Your task:
The entries below are to be retyped exactly. Preserve every word.

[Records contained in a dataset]
- Opening Delimiter -

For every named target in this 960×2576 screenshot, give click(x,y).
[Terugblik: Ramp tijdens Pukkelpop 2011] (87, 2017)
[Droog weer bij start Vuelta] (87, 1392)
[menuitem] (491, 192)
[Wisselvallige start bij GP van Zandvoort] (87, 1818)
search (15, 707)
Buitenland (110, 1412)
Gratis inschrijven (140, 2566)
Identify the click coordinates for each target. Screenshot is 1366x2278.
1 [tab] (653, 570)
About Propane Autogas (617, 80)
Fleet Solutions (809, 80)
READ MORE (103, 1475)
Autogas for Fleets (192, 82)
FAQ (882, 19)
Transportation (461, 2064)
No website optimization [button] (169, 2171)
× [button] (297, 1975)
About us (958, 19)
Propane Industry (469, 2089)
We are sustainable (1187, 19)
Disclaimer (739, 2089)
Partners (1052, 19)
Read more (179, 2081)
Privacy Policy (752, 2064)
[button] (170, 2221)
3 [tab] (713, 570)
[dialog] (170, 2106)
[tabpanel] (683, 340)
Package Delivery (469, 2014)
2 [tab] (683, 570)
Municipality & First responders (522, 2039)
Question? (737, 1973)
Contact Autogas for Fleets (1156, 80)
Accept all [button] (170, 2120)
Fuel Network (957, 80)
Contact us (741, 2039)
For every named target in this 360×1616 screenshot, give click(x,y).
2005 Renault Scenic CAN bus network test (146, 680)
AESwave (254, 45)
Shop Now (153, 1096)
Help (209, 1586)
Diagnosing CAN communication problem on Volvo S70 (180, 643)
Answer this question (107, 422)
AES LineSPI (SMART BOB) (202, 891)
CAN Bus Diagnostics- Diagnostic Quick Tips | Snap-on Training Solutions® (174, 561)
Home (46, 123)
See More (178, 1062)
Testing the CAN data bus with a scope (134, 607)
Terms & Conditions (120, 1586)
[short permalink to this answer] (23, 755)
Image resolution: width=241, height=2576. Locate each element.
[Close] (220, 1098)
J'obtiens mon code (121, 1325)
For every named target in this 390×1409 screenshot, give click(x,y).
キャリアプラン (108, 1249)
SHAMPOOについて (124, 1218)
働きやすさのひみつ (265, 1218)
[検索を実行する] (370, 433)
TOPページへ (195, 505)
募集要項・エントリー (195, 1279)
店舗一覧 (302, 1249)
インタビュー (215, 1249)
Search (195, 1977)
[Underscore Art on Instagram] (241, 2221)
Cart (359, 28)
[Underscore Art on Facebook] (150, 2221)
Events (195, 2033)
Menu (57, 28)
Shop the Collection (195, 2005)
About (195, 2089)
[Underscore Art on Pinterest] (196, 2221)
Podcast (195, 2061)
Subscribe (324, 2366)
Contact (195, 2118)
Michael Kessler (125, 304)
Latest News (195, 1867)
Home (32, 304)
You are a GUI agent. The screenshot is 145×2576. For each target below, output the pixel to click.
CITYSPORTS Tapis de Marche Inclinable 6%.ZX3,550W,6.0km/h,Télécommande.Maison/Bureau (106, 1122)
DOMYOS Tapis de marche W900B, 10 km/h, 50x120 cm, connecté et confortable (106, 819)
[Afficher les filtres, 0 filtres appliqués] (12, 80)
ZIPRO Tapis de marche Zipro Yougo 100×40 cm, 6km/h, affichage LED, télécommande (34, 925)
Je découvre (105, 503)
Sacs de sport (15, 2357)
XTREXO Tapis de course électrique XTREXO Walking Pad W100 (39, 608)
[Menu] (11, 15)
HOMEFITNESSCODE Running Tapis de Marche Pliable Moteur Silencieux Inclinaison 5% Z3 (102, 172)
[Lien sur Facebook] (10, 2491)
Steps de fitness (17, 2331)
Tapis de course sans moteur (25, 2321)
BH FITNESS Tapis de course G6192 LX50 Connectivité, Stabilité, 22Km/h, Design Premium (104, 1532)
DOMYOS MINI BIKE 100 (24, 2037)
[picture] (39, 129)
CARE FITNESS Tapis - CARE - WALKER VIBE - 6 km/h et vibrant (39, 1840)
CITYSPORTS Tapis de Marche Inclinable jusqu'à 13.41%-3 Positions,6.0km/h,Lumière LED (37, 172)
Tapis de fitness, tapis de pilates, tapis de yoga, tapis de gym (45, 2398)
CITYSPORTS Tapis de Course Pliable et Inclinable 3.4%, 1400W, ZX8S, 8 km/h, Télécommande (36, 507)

- Closing Delimiter -

Task output:
For every named target in this 960×2576 screenshot, give click(x,y).
[Terugblik: Ramp tijdens Pukkelpop 2011] (87, 2017)
[Droog weer bij start Vuelta] (87, 1392)
[menuitem] (491, 192)
[Wisselvallige start bij GP van Zandvoort] (87, 1818)
search (15, 707)
Buitenland (110, 1412)
Gratis inschrijven (140, 2566)
Identify the click coordinates for each target. Screenshot is 1366x2278.
1 [tab] (653, 570)
About Propane Autogas (617, 80)
Fleet Solutions (809, 80)
READ MORE (103, 1475)
Autogas for Fleets (192, 82)
FAQ (882, 19)
Transportation (461, 2064)
No website optimization [button] (169, 2171)
× [button] (297, 1975)
About us (958, 19)
Propane Industry (469, 2089)
We are sustainable (1187, 19)
Disclaimer (739, 2089)
Partners (1052, 19)
Read more (179, 2081)
Privacy Policy (752, 2064)
[button] (170, 2221)
3 [tab] (713, 570)
[dialog] (170, 2106)
[tabpanel] (683, 340)
Package Delivery (469, 2014)
2 [tab] (683, 570)
Municipality & First responders (522, 2039)
Question? (737, 1973)
Contact Autogas for Fleets (1156, 80)
Accept all [button] (170, 2120)
Fuel Network (957, 80)
Contact us (741, 2039)
For every named target in this 360×1616 screenshot, give click(x,y).
2005 Renault Scenic CAN bus network test (146, 680)
AESwave (254, 45)
Shop Now (153, 1096)
Help (209, 1586)
Diagnosing CAN communication problem on Volvo S70 (180, 643)
Answer this question (107, 422)
AES LineSPI (SMART BOB) (202, 891)
CAN Bus Diagnostics- Diagnostic Quick Tips | Snap-on Training Solutions® (174, 561)
Home (46, 123)
See More (178, 1062)
Testing the CAN data bus with a scope (134, 607)
Terms & Conditions (120, 1586)
[short permalink to this answer] (23, 755)
Image resolution: width=241, height=2576. Locate each element.
[Close] (220, 1098)
J'obtiens mon code (121, 1325)
For every named target in this 390×1409 screenshot, give click(x,y).
キャリアプラン (108, 1249)
SHAMPOOについて (124, 1218)
働きやすさのひみつ (265, 1218)
[検索を実行する] (370, 433)
TOPページへ (195, 505)
募集要項・エントリー (195, 1279)
店舗一覧 (302, 1249)
インタビュー (215, 1249)
Search (195, 1977)
[Underscore Art on Instagram] (241, 2221)
Cart (359, 28)
[Underscore Art on Facebook] (150, 2221)
Events (195, 2033)
Menu (57, 28)
Shop the Collection (195, 2005)
About (195, 2089)
[Underscore Art on Pinterest] (196, 2221)
Podcast (195, 2061)
Subscribe (324, 2366)
Contact (195, 2118)
Michael Kessler (125, 304)
Latest News (195, 1867)
Home (32, 304)
You are a GUI agent. The screenshot is 145×2576. For each target below, output the pixel to click.
CITYSPORTS Tapis de Marche Inclinable 6%.ZX3,550W,6.0km/h,Télécommande.Maison/Bureau (106, 1122)
DOMYOS Tapis de marche W900B, 10 km/h, 50x120 cm, connecté et confortable (106, 819)
[Afficher les filtres, 0 filtres appliqués] (12, 80)
ZIPRO Tapis de marche Zipro Yougo 100×40 cm, 6km/h, affichage LED, télécommande (34, 925)
Je découvre (105, 503)
Sacs de sport (15, 2357)
XTREXO Tapis de course électrique XTREXO Walking Pad W100 (39, 608)
[Menu] (11, 15)
HOMEFITNESSCODE Running Tapis de Marche Pliable Moteur Silencieux Inclinaison 5% Z3 (102, 172)
[Lien sur Facebook] (10, 2491)
Steps de fitness (17, 2331)
Tapis de course sans moteur (25, 2321)
BH FITNESS Tapis de course G6192 LX50 Connectivité, Stabilité, 22Km/h, Design Premium (104, 1532)
DOMYOS MINI BIKE 100 (24, 2037)
[picture] (39, 129)
CARE FITNESS Tapis - CARE - WALKER VIBE - 6 km/h et vibrant (39, 1840)
CITYSPORTS Tapis de Marche Inclinable jusqu'à 13.41%-3 Positions,6.0km/h,Lumière LED (37, 172)
Tapis de fitness, tapis de pilates, tapis de yoga, tapis de gym (45, 2398)
CITYSPORTS Tapis de Course Pliable et Inclinable 3.4%, 1400W, ZX8S, 8 km/h, Télécommande (36, 507)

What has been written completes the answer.